Wednesday, April 17, 2013

Small dreams




Wednesday, April 17, 2013


I’m hard pressed to figure out where I am or what I’m doing or even what I’m supposed to do. I’ve always seen myself as a child of nature, one of those hippie fools, who thinks life will work out if I let it, even when I sometimes want something else.
I took a walk by the Hudson River again today – not a long walk from my office, and out onto the pier where the real world glares across at me from the other side, skyscrapers catching bits of sunlight as if they had managed to capture the sun itself.
You can’t fight city hall, the old saying goes, and you can’t stop progress, and you can’t stand in the way of ambition – these are things that run over you, even when you don’t mean to get in their way.
That’s the world, and it’s hard lesson to learn at my age when I had assumed the world was less lethal.
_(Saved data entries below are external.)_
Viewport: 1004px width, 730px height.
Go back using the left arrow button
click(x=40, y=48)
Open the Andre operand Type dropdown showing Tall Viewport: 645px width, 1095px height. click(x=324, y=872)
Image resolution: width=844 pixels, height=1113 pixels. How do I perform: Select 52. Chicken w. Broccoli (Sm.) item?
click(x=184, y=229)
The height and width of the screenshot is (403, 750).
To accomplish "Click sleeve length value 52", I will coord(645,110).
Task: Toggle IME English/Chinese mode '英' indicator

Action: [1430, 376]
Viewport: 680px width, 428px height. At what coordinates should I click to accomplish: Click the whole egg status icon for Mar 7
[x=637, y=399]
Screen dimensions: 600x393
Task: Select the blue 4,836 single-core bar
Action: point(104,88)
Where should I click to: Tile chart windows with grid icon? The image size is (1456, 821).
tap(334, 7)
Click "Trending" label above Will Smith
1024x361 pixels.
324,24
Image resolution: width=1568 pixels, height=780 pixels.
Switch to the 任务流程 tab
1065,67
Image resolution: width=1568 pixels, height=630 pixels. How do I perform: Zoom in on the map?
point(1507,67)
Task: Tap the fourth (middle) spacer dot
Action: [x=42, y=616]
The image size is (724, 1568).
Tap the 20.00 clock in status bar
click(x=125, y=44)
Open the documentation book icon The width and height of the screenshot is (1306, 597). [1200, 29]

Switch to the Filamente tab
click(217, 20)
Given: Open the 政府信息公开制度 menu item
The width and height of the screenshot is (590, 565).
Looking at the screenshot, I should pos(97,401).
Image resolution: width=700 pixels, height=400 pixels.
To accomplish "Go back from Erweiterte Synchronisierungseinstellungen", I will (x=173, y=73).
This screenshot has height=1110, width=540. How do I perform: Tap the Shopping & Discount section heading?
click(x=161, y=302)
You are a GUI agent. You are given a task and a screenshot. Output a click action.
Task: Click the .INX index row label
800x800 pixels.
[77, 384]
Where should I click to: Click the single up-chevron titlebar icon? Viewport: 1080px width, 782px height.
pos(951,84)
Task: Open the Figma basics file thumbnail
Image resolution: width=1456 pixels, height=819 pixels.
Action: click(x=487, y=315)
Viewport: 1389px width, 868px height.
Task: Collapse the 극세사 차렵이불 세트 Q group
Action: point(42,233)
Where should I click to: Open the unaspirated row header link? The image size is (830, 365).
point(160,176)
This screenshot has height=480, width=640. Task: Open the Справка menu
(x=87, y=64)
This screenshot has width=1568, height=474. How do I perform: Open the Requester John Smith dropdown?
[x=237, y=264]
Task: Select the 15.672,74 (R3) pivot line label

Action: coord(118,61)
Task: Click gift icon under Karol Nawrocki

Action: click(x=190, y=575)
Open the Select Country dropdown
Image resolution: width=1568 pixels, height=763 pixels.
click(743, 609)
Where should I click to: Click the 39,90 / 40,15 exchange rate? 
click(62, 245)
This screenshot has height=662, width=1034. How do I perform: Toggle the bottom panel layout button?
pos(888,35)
Even those who engage in the game are usually victims, struggling to find their place on the ever moving treadmill that casts you off if you’re not careful.
Love, friendship, loyalty became confused and old fashioned ideas in this new cycle of life that isn’t new to anybody but me.
So I stroll along the waterfront, looking at the lapping water from the passing ferries, understanding that even nature gets bent out of shape by this thrust towards some unimaginable goal.
I used to sit on a park bench down in Toms River, where the river mingles with the bay, and sailboats floated lazily from place to place. I always wanted to sit there with someone pressed against my side, someone who I could trust and could trust me, and just simply took in the sights without needing to be anywhere or anybody or anything other than what we were at that moment.
It is an old dream. Perhaps it vanished when the old hotel that stood at the end of pier burned down (some say deliberately when the owner could not make a living off it) and that stretch of waterway filled up with jet skis and angry young hipsters who when they weren’t creating waves were down in Atlantic City feeding casinos coffers rather than helping the poor. The world has become the playground of people like that, who ache to be better than everybody else, needing to be superior in order not to feel so down on themselves.
When all I want is that dream of a park bench and warm sunlight that isn’t reflected off some rich man’s penthouse, but off water made choppy by sailboats and geese.
Sometimes, early on a Sunday morning, I get a little of this from the Hudson, and even see some young couples strolling hand in hand along the walkway. Some people do find their dreams, small dreams, maybe, but real, and things they can hold on to and get warmth from, a sunset on the water, a breeze blowing in their face, a sailboat making its slow, but steady way upstream.